▶ **FRAGMENTO DADO**

Exactamente... E.OC.A!!!
YA Estoy midiendo la bobina del motor y el neutro parece q no es tan neutro como debería. El resto de los pines entre si tiran 4.7 con el tester... no se que significa eso...
No cambie parametros ni sé como hacerlo.
Muchas gracias!!


----------



## capitanp (Nov 12, 2018)

Podrias conectar tres lamparas incandescente de menos de 100W para probar el variador

Por aca hablamos del tema:

Comprobador inverter


----------



## faluncho (Jul 25, 2019)

Hola a todos;
Siempre me sorprendió la rapidez de respuesta de compañeros como Fogonazo, Dos metros, Dr Zoiberg y muchos más. Pero hoy me he quedado de piedra al ver la respuesta de CapitánP.
Bueno, os pido una ayudita a tenor del VDF Huanyang como el del compañero Sanievas. Compré el modelo HY02D223B y un spindle refrigerado por aire de 2,2KW y no hay manera de que éste gire en sentido FORWARD, quiero decir que siempre gira a la izquierda. Evidentemente todas las conexiones están hechas para que gire a la derecha pero no consigo el giro forward. Seríais tan amables de darme una ayuda a mi problema?
Desde ya, agradecido a todos.


----------



## faluncho (Jul 26, 2019)

▶ **DATOS RECOPILADOS**
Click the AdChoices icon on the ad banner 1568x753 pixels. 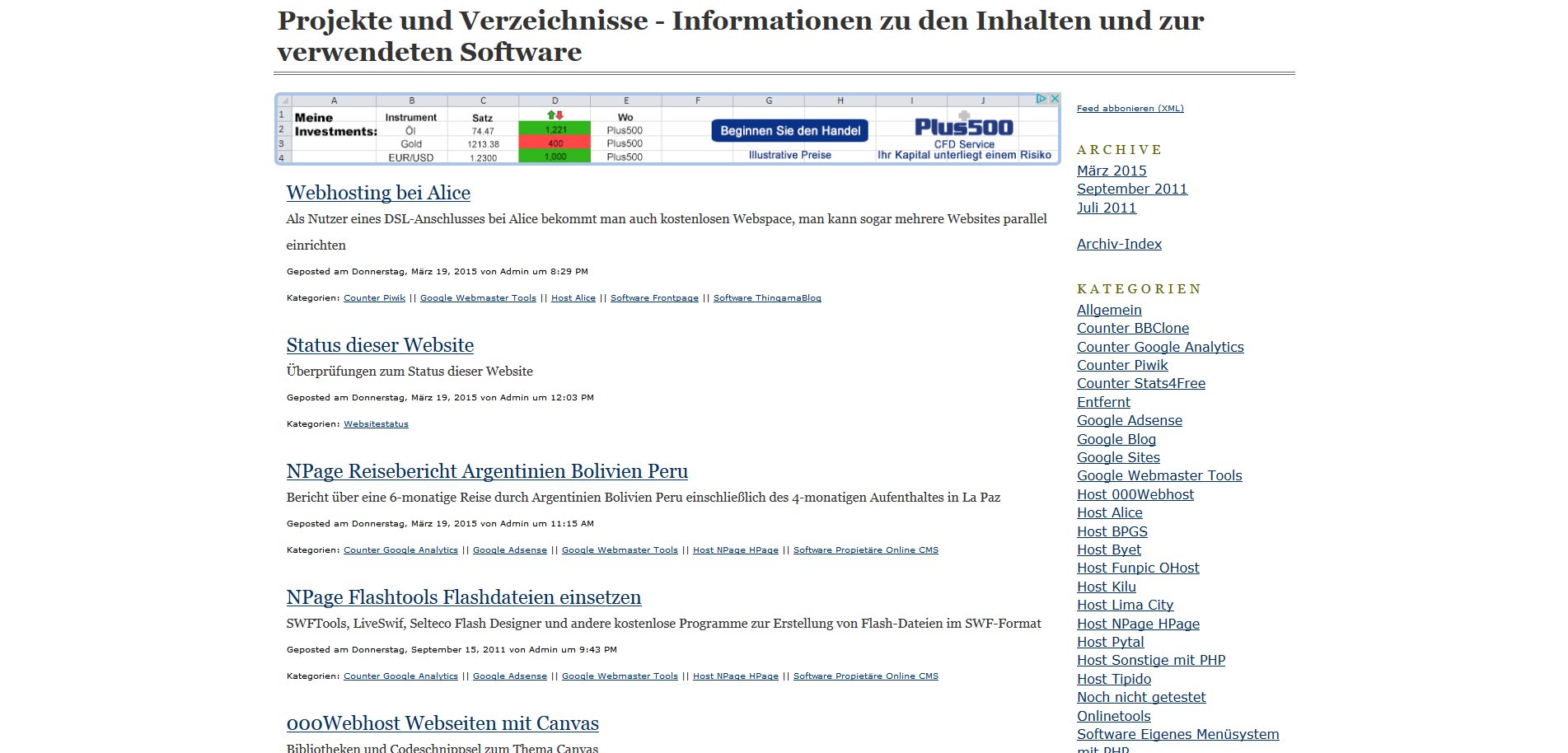click(1041, 98)
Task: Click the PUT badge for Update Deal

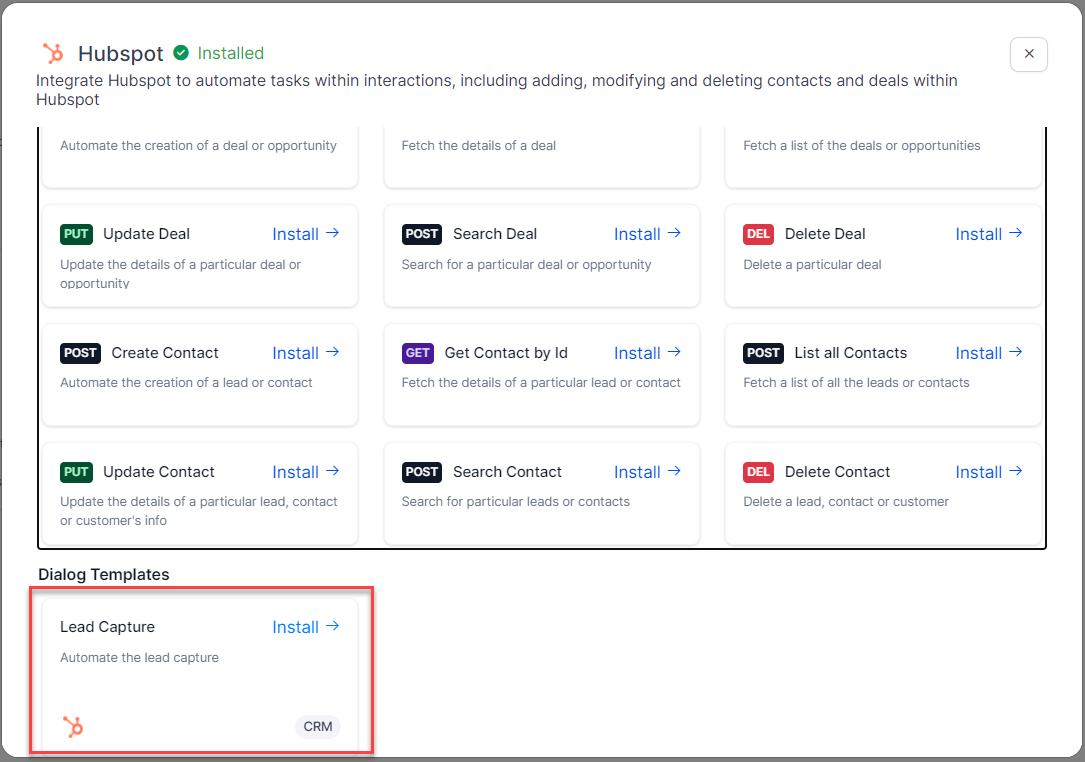Action: pos(77,234)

▶ **TAREA A REALIZAR**
Escribe la continuación del hilo del foro sobre el variador Huanyang a partir del punto en que termina.

▶ **RESPUESTA**
Hola de nuevo;
Me contesto yo mismo ya que tuve la suerte de recibir la visita de un amigo electricista a las dos horas de postear la pregunta. El Inverter tiene tres terminales para conectar al Spindle marcados como U, V, W y asimismo el Spindle posee otros tres terminales marcados de igual forma. Basta quitar dos de estos terminales -cualquiera de los tres- e INVERTIRLOS. Con esto se logra que el Spindle o Husillo rote en sentido contrario. Espero haber ayudado a algún compañero que se haya encontrado en esta misma situación. Saludos a todos.


----------



## capitanp (Jul 27, 2019)

tambien depende donde lo conectes en FWD o REV gira para un lado o el otro


----------



## faluncho (Ago 20, 2019)

*Capitanp;*
Te reitero mi sorpresa en el tema de tu respuesta tan acertada con lo del display COCA; voy a formular una pregunta que hace días me trae loco con este inverter famoso.
He probado cientos de programaciones pero no consigo que funcione como yo quisiera, me explico: Cuando vino nuevo el inverter funcionaba de 0 RPM hasta más o menos 18.000 RPM; bien, toqueteando y copiando datos de otros usuarios conseguí que funcionara de 7200 RPM hasta 15.000RPM.
Mi pregunta es: ¿Hay alguna programación para hacer que funcione digamos desde 2.000 RPM hasta 15.000 RPM o algo parecido? Lo ideal sería aprovechar todo el rango desde 0 hasta 24.000 RPM? No sé como lograrlo. ¿Me podrías ayudar? 
Agradecido de antemano por la respuesta. 
Recibir todos un saludo desde España.


----------



## capitanp (Ago 20, 2019)

Y en que valores tenes?
PD004
PD005
PD143


Con PD007 ajustad la velocidad mínima


----------



## faluncho (Ago 20, 2019)

PD004=400
PD005=400
PD143=2
Lo curioso es que ajustando PD144 a cualquier parámetro -650, 1057, 2057, 3000- cambian las RPM en el display pero no en el spindle ya que el mínimo y el máximo siempre es el mismo.
Voy a probar con PD007 como dices.
Gracias por responder.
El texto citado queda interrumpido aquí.